Task item
For this exercise, copy the data exactly and omit any images.

=== Section Start ===

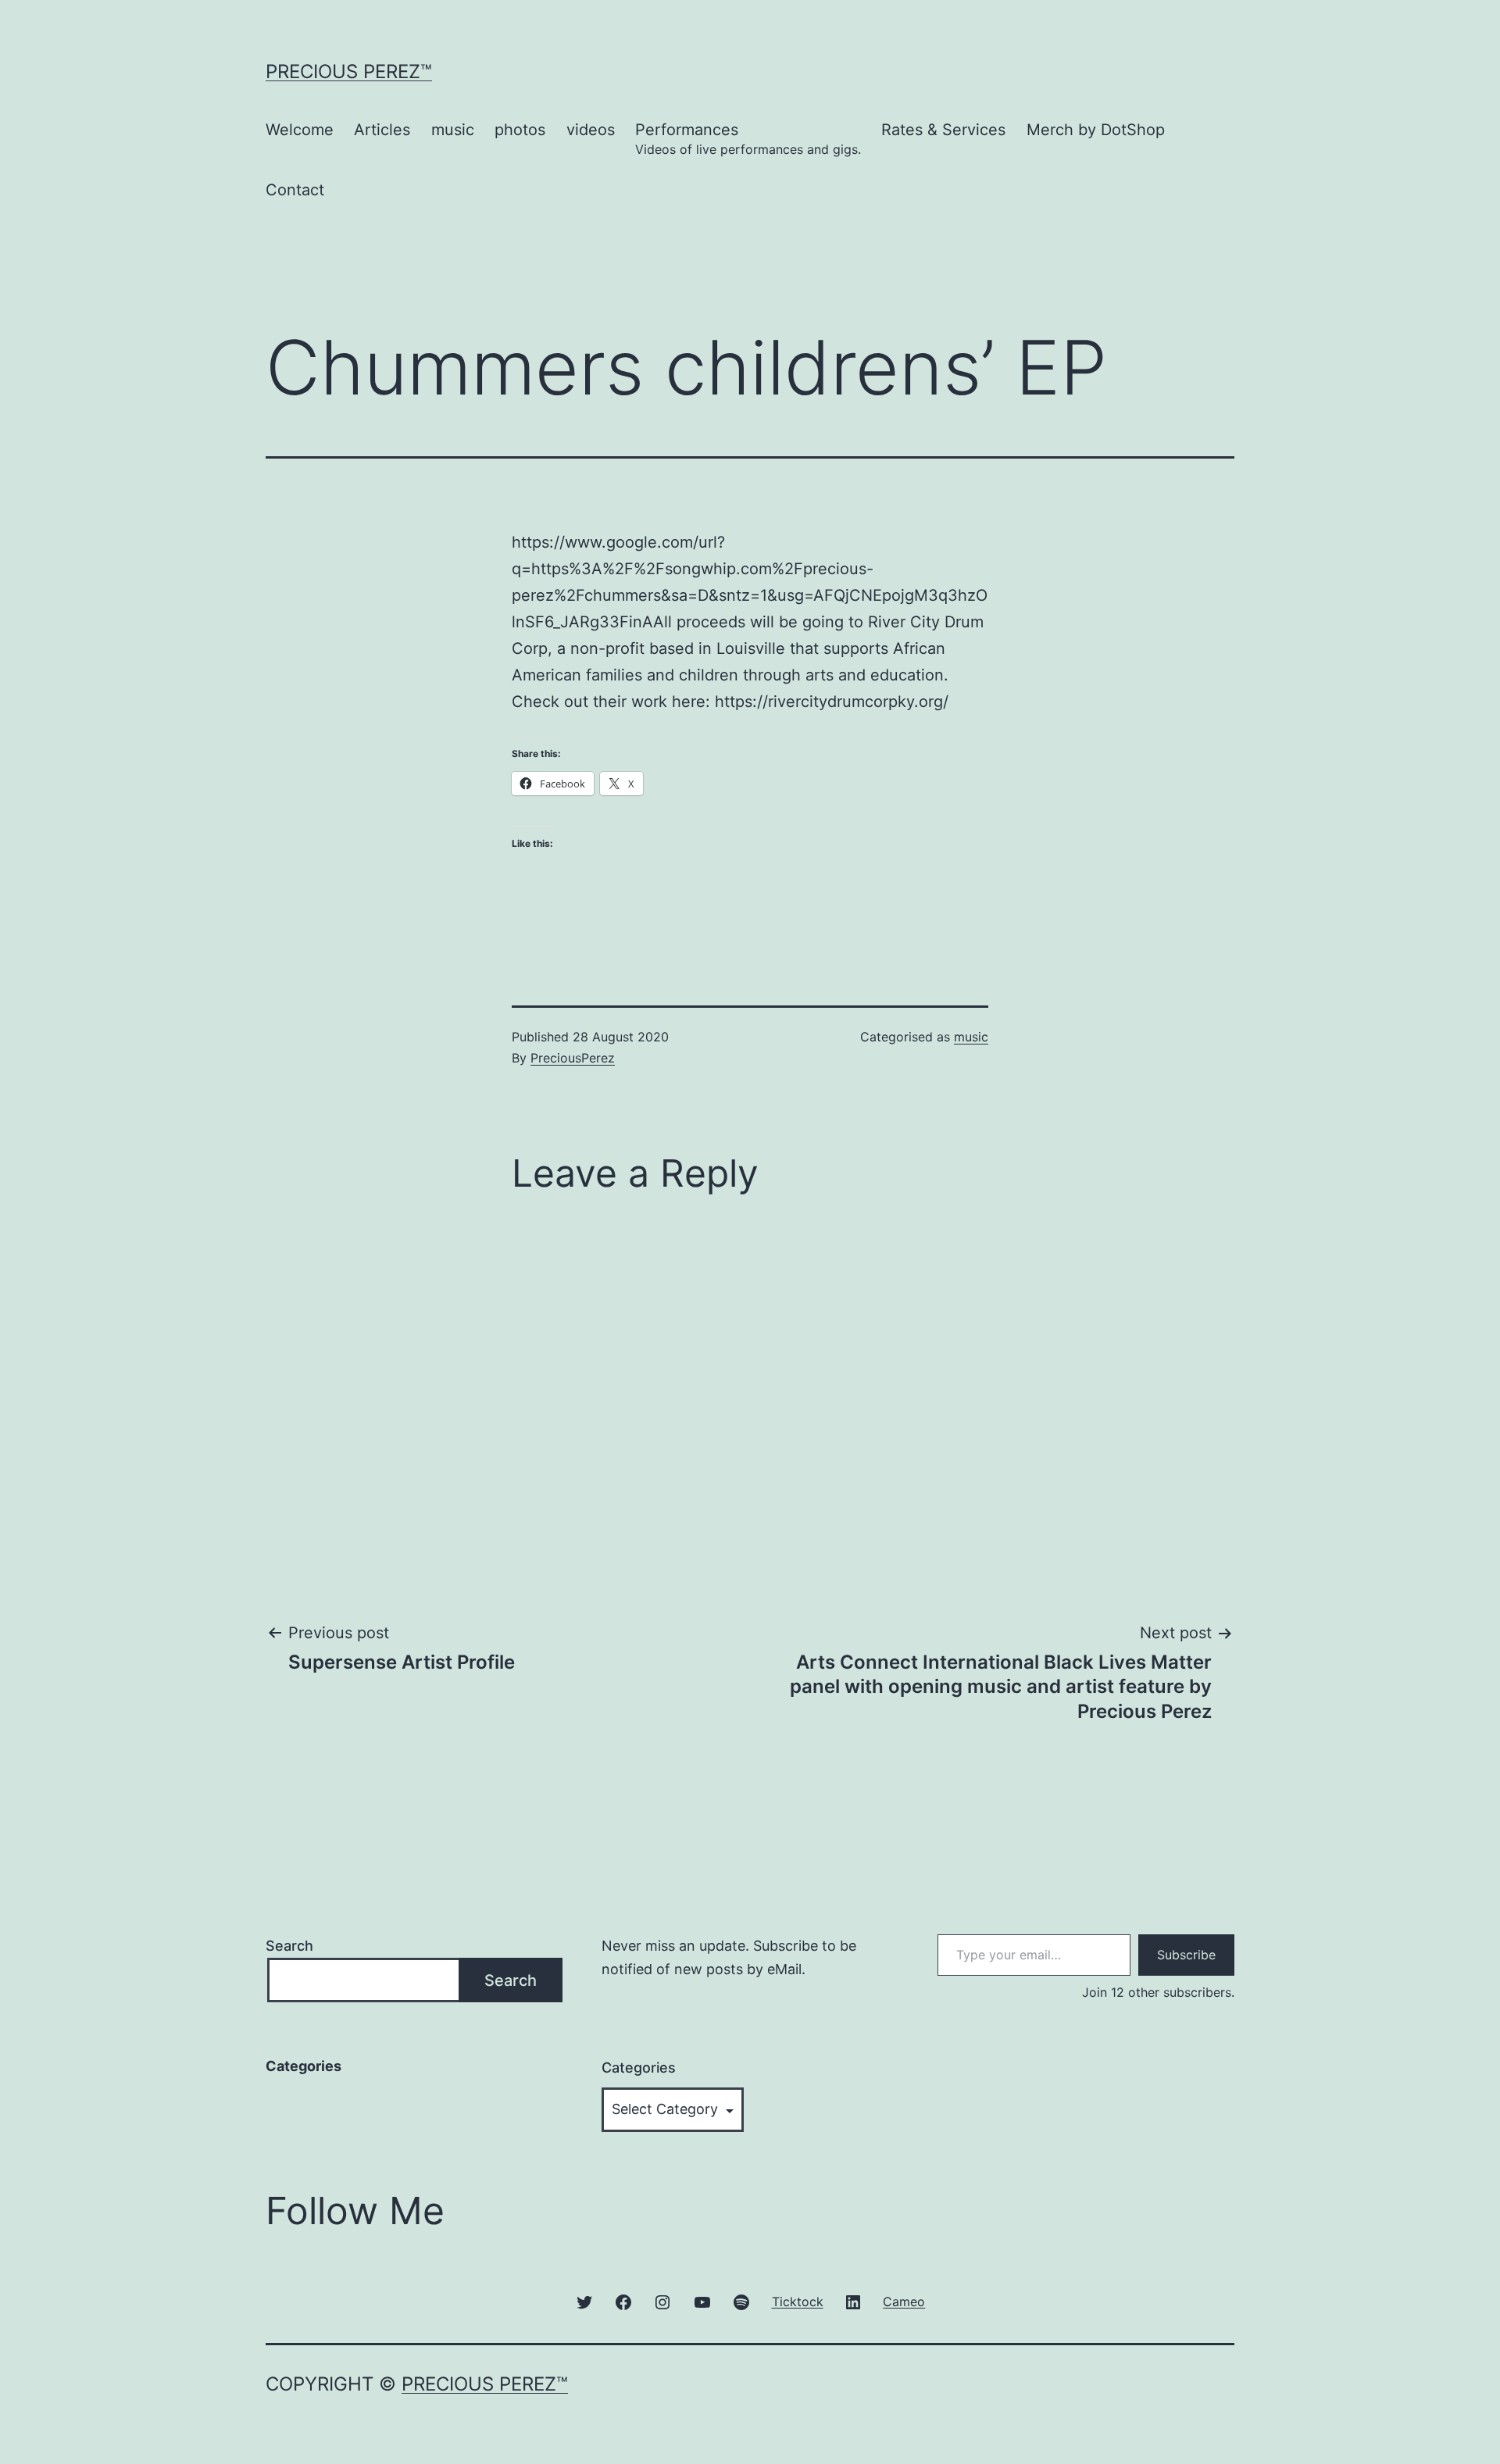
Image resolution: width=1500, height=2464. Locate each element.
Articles (382, 129)
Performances (748, 138)
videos (590, 129)
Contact (295, 189)
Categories (639, 2067)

=== Section End ===

Your solution
Image resolution: width=1500, height=2464. Locate each element.
Articles (382, 129)
Performances (748, 138)
videos (590, 129)
Contact (295, 189)
Categories (639, 2067)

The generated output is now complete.